During his lifetime, Rodin was discreet with his erotic drawings. He made a point of keeping them out of circulation, especially the most provocative lesbian couples. However, after he died and the drawings began to change hands more easily, the market was veritably flooded with forgeries. Indeed, according to Claude Judrin, “more than three quarters of the drawings which circulate on the market are fakes” (Judrin, “Fakes” 76). Lamentably, some even exist in museum collections today. Many of the forgers are still unknown, but a critical few have been named. The studies on their imitations continue: in what ways did these impostors fall short in their attempts to become Rodin? And, more importantly, what was it about his work which compelled them to such fraudulent extremes?

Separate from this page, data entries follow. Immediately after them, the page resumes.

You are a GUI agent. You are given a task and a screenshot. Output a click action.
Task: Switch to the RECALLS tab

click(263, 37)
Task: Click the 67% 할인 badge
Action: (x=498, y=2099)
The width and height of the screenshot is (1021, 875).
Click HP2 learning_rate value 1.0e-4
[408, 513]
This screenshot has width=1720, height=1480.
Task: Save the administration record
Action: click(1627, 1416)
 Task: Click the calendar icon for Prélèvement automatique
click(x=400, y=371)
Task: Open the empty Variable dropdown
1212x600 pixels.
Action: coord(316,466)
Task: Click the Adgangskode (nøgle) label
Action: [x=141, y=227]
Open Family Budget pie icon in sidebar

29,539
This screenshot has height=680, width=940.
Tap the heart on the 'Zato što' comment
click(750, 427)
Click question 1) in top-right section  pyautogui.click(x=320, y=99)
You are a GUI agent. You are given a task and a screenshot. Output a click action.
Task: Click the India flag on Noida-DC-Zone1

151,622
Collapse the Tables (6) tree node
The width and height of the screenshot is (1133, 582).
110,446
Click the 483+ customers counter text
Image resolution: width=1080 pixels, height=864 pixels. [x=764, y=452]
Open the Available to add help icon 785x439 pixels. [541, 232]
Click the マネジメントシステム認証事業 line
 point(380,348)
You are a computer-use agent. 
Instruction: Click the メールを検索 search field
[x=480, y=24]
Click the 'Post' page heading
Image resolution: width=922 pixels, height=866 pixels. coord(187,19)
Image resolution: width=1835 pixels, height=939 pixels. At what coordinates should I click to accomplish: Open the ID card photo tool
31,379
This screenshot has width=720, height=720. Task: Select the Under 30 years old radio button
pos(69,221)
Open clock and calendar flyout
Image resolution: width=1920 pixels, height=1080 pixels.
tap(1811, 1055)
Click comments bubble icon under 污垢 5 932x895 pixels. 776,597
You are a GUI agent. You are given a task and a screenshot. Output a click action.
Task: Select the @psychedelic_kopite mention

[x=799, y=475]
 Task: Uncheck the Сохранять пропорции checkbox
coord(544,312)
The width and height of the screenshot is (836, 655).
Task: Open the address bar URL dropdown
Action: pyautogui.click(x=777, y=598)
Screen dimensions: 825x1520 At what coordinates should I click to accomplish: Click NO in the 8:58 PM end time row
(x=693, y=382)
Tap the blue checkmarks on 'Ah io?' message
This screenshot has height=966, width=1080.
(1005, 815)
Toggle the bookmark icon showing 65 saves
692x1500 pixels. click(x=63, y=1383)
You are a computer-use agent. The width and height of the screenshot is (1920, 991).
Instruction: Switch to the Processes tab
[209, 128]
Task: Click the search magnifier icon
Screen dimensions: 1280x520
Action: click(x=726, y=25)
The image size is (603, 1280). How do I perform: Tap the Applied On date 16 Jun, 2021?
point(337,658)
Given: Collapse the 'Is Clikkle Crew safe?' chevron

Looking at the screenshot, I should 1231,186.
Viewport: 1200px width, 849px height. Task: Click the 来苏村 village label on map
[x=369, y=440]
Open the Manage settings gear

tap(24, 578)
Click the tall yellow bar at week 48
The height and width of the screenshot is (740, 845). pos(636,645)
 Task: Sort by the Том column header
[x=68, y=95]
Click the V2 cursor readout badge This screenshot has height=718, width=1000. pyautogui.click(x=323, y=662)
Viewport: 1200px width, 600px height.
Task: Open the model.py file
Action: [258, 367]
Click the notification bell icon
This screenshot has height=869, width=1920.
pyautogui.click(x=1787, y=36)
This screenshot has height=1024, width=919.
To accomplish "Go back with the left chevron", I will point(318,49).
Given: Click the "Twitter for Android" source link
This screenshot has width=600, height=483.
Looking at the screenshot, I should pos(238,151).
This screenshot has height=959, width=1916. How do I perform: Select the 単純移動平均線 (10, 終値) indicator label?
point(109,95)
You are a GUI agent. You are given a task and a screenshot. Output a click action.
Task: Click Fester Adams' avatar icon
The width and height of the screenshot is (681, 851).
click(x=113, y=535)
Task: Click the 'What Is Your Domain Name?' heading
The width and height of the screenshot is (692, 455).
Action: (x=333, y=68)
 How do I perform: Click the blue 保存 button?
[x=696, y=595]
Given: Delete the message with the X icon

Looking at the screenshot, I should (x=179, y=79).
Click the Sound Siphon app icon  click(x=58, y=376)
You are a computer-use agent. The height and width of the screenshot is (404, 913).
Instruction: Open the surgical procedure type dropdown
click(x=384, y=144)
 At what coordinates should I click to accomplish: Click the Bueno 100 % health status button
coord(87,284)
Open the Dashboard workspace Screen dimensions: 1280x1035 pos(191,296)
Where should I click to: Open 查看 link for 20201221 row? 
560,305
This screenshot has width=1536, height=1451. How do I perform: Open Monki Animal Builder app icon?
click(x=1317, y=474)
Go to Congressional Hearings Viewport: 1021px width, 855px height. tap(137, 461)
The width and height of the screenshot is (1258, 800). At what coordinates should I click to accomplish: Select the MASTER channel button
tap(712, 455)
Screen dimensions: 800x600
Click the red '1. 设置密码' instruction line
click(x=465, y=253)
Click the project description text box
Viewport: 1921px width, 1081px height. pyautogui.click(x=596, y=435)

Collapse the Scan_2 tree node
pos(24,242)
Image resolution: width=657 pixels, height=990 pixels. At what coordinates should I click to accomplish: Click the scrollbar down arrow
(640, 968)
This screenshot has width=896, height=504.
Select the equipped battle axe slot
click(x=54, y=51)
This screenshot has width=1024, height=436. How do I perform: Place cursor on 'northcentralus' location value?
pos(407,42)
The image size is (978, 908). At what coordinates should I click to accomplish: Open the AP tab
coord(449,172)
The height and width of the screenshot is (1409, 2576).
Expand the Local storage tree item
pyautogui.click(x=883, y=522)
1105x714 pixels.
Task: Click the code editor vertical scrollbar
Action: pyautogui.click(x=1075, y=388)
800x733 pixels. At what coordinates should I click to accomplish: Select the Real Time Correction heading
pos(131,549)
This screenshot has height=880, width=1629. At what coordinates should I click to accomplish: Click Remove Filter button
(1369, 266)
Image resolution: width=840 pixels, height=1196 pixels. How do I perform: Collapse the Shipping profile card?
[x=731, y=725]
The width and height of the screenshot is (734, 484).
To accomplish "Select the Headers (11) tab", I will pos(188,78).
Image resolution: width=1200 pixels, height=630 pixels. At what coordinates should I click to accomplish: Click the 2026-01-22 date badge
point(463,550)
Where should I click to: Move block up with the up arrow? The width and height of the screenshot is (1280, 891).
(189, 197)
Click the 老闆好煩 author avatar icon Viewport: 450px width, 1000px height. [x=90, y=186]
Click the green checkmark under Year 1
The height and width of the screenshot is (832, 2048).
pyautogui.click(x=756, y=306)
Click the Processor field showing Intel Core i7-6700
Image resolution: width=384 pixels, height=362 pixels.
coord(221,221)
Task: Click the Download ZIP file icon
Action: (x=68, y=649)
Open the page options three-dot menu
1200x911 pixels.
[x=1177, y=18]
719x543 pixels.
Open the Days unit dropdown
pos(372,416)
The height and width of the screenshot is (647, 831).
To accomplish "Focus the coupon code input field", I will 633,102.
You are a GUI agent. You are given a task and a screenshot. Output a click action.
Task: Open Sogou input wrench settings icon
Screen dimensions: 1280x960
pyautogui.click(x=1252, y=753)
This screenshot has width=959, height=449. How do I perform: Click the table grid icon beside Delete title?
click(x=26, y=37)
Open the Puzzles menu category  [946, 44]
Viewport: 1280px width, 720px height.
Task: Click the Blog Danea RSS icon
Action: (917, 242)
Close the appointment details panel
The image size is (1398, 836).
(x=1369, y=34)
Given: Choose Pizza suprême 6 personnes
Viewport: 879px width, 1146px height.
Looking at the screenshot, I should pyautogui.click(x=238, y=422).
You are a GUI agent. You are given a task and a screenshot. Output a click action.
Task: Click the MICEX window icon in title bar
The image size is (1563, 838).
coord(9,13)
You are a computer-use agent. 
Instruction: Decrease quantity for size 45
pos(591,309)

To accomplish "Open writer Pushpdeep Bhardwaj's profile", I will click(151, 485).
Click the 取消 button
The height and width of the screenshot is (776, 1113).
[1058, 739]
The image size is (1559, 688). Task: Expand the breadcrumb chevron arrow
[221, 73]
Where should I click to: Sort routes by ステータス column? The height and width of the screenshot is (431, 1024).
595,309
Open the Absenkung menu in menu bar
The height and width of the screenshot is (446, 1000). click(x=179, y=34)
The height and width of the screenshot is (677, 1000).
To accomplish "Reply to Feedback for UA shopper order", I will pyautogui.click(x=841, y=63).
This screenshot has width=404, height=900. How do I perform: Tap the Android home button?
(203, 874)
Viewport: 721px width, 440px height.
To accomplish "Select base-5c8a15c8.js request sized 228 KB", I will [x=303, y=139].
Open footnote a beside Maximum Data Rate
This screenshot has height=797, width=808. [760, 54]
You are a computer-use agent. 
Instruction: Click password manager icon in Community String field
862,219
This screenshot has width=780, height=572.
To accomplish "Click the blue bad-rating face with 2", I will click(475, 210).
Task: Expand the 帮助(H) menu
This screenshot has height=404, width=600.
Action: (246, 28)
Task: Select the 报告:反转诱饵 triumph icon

Among the few to be found out is Ernst Durig, a Swiss guard and sculptor who claimed to be Rodin’s last student. He moved from Europe to the United States in 1928, and likely completed the majority of his most harmful forgeries during the decade between 1930 and 1940. Many American museums still house his works (Judrin, “Fakes” 76). But what set Durig apart from the myriad other forgers of Rodin’s drawings was his pursuit of variety - unlike many, who fell into patterns of copying one pose or working in one particular faulty style, Durig insisted on imitating all subjects of Rodin’s drawings, including the Sapphic couples and Cambodian dancers. He worked on many types of paper, in many different mediums. He even went so far as to draw in the margins of Rodin’s authentic letters (Judrin, “Fakes” 76).
But in spite of Durig’s most ardent attempts to replicate the diverse scope Rodin’s work, according to J. Kirk T. Varnedoe, one of the chief factors distinguishing the authentic drawings from the forgeries lies in Rodin’s variegated style:
Rodin’s later drawings have a basis, even if at second hand, in life study, and hence reveal a diversity one would expect from fifteen or more years of changing models and pose experiments; the forgers, on the other hand, tend to be highly consistent, returning again and again to the same format and a characteristic set of conventions and faults (Varnedoe, “True and False” 159).
Although Durig tried to avoid this consistency, he was not skilled enough, or perhaps simply not imaginative enough, to achieve Rodin’s degree of artistic genius, as we can see in an examination of his imitation of Rodin’s Two Figures (left, below). The original (right) depicts two women, again, in an intimate embrace. His overlay of the watercolor (more difficult to discern, regrettably, because of our lack of color in this reproduction) effectively erases the space between the women’s bodies, encircling them in a cocoon of color. The lines defining their arms intertwine until we can hardly tell whose arms are whose. Their heads are aligned so that their hair and their faces become one,
one body of hair, one face. Both artistically and compositionally, Rodin merges the lesbian couple into a single being in yet another example of his imaginative genius.
Durig’s version of Two Figures (left), while a respectable attempt, falls short of Rodin’s in crucial ways. While his lines are slim and loose, they follow the forms of the bodies too precisely - Rodin’s figures are not so literally muscled. These figures are clumsily overlapped and awkwardly composed, lacking the easy fluidity with which Rodin’s women flow into each other’s bodies. The mention of Rodin’s women raises another point: in Durig’s version, the couple appears to be heterosexual, composed of a man and a woman. Varnedoe confirms what we have already established, that this is “a combination not yet seen in an authentic late drawing; the embraces in Rodin’s late production are … uniquely lesbian” (Varnedoe, “True and False” 177). Thus it becomes evident how, in spite of valiant attempts, Durig (as well as the numerous other forgers busy during the decades following Rodin’s death) was unable to capture the nebulous intimacy so characteristic of Rodin’s lesbian erotic drawings.